Record excerpts Block Start

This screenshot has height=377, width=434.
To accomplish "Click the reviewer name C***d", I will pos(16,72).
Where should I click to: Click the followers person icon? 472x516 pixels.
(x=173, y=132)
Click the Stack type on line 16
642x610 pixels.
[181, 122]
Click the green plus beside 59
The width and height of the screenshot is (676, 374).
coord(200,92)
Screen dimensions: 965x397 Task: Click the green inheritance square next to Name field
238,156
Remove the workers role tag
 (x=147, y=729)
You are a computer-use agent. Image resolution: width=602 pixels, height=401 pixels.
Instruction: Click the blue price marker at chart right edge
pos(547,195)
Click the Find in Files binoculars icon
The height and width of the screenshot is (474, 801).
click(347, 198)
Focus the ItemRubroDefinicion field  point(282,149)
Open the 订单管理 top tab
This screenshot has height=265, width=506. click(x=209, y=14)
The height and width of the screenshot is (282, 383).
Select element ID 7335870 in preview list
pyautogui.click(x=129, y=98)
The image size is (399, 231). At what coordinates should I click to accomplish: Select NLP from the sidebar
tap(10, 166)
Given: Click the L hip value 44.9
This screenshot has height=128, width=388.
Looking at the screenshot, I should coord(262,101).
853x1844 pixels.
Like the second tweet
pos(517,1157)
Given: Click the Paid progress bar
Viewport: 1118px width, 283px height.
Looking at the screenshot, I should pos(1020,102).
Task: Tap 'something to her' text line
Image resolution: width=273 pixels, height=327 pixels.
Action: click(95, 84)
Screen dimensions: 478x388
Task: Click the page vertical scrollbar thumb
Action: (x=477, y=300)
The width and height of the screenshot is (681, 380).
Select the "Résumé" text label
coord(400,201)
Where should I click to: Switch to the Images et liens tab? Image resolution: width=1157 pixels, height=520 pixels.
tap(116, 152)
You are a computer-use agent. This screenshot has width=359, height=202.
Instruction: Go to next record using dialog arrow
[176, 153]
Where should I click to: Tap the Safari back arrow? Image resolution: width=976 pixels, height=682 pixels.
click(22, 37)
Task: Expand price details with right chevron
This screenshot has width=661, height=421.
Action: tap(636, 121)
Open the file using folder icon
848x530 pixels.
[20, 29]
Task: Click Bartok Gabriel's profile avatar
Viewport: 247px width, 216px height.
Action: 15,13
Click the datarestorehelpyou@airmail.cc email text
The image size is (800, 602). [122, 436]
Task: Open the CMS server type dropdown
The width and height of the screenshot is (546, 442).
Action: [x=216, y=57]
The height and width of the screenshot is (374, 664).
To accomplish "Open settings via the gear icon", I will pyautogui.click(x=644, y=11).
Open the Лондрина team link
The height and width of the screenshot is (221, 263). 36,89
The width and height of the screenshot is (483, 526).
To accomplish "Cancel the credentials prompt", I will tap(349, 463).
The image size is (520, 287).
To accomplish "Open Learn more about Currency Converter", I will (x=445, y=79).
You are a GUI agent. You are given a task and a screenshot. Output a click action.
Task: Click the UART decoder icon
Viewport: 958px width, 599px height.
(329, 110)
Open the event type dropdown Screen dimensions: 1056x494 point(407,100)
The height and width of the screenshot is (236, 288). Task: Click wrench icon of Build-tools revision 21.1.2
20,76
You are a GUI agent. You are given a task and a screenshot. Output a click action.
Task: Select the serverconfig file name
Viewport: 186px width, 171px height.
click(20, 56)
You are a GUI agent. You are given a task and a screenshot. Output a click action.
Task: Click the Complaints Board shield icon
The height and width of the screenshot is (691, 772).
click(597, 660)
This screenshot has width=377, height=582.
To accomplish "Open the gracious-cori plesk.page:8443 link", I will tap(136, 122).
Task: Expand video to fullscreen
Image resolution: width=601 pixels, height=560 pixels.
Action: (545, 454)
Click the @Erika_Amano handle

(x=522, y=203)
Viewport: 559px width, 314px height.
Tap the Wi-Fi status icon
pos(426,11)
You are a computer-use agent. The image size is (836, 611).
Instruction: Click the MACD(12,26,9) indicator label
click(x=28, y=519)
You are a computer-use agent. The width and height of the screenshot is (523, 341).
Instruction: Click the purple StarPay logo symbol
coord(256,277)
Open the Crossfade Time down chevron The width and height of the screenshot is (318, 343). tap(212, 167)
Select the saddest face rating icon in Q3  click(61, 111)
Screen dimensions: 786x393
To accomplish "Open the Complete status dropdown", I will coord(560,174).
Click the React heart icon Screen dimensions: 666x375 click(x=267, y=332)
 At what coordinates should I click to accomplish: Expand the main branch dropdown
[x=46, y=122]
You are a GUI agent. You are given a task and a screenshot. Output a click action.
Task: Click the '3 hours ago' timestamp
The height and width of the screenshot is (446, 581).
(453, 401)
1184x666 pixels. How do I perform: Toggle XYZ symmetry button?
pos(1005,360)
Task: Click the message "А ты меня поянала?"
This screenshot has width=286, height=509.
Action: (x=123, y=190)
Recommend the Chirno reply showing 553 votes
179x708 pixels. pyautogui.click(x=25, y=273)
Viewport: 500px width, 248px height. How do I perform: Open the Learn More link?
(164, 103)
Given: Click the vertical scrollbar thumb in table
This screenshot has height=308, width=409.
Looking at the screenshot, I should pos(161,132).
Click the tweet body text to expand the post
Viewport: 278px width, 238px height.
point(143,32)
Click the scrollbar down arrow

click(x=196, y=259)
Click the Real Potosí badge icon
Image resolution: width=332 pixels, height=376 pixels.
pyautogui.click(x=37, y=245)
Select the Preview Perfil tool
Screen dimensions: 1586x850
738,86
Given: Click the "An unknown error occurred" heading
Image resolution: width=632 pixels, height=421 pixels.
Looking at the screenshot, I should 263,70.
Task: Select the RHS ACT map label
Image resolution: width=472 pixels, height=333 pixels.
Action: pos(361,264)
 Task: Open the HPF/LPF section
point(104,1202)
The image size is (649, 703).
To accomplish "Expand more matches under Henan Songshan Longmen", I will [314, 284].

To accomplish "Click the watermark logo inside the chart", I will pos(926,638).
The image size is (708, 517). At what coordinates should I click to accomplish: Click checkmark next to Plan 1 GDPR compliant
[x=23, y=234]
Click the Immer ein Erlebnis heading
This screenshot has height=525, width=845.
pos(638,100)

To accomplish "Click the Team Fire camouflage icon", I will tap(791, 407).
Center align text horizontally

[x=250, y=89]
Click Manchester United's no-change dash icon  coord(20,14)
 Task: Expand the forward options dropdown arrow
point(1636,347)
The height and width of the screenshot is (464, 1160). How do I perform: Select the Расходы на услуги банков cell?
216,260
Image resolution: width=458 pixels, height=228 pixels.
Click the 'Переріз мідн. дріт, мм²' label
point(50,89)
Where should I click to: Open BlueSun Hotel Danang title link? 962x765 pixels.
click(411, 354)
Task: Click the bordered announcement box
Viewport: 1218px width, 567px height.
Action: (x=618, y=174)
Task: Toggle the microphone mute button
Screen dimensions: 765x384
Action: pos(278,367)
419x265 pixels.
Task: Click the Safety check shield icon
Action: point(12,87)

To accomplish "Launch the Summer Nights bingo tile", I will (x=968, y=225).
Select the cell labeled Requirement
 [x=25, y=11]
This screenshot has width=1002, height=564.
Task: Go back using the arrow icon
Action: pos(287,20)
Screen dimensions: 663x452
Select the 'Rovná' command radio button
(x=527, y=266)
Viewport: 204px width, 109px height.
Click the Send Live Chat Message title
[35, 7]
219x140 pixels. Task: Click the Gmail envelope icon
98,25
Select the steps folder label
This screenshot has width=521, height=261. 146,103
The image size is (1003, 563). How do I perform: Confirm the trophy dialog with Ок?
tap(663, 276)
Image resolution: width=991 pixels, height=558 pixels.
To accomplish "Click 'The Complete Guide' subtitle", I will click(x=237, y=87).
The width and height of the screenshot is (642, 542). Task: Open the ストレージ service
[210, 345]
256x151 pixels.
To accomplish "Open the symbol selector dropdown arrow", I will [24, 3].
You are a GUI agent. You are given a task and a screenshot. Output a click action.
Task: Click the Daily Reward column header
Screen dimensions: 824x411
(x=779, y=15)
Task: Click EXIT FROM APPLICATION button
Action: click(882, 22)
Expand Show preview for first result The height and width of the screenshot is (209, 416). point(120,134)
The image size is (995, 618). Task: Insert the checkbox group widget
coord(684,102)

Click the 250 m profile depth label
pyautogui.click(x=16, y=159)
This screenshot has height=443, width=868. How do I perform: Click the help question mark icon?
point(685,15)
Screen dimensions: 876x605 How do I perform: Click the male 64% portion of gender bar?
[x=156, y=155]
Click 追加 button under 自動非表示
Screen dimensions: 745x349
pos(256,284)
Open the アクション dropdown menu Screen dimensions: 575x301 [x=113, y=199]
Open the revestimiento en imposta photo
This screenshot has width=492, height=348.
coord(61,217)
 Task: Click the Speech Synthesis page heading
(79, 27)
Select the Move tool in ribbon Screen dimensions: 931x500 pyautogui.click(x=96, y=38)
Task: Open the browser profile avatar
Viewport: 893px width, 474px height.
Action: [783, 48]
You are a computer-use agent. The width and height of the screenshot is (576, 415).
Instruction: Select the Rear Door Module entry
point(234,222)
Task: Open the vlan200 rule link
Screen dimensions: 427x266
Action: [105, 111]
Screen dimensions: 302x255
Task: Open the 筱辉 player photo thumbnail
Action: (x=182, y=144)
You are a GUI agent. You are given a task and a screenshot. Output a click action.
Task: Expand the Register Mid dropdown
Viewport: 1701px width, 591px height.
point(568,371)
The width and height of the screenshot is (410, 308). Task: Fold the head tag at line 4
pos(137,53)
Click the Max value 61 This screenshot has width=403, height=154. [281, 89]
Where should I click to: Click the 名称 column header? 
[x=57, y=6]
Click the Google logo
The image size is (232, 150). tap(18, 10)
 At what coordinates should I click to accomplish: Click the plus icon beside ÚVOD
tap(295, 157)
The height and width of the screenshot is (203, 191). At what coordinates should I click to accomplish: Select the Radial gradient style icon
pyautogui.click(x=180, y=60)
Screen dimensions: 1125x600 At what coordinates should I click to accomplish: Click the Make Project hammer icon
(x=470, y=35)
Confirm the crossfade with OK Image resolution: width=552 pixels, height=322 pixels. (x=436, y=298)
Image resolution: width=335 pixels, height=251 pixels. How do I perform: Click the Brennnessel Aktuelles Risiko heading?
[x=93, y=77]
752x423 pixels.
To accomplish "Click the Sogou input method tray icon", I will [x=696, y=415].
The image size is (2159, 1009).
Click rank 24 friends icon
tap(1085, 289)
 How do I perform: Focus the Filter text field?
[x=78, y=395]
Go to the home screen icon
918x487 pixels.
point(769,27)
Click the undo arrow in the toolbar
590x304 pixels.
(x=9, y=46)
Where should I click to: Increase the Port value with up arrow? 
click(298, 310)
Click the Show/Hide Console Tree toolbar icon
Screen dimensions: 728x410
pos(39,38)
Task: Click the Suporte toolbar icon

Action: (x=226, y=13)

Record excerpts Block End

Assignment
When the line with "Viewport: 1118px width, 283px height." is reached in the data above, start copying there, and copy each line exactly until the line with "Task: Click the UART decoder icon" has been copied; copy nothing else.

Task response
Viewport: 1118px width, 283px height.
Looking at the screenshot, I should pos(1020,102).
Task: Tap 'something to her' text line
Image resolution: width=273 pixels, height=327 pixels.
Action: click(95, 84)
Screen dimensions: 478x388
Task: Click the page vertical scrollbar thumb
Action: (x=477, y=300)
The width and height of the screenshot is (681, 380).
Select the "Résumé" text label
coord(400,201)
Where should I click to: Switch to the Images et liens tab? Image resolution: width=1157 pixels, height=520 pixels.
tap(116, 152)
You are a computer-use agent. This screenshot has width=359, height=202.
Instruction: Go to next record using dialog arrow
[176, 153]
Where should I click to: Tap the Safari back arrow? Image resolution: width=976 pixels, height=682 pixels.
click(22, 37)
Task: Expand price details with right chevron
This screenshot has width=661, height=421.
Action: tap(636, 121)
Open the file using folder icon
848x530 pixels.
[20, 29]
Task: Click Bartok Gabriel's profile avatar
Viewport: 247px width, 216px height.
Action: 15,13
Click the datarestorehelpyou@airmail.cc email text
The image size is (800, 602). [122, 436]
Task: Open the CMS server type dropdown
The width and height of the screenshot is (546, 442).
Action: [x=216, y=57]
The height and width of the screenshot is (374, 664).
To accomplish "Open settings via the gear icon", I will pyautogui.click(x=644, y=11).
Open the Лондрина team link
The height and width of the screenshot is (221, 263). 36,89
The width and height of the screenshot is (483, 526).
To accomplish "Cancel the credentials prompt", I will tap(349, 463).
The image size is (520, 287).
To accomplish "Open Learn more about Currency Converter", I will (x=445, y=79).
You are a GUI agent. You are given a task and a screenshot. Output a click action.
Task: Click the UART decoder icon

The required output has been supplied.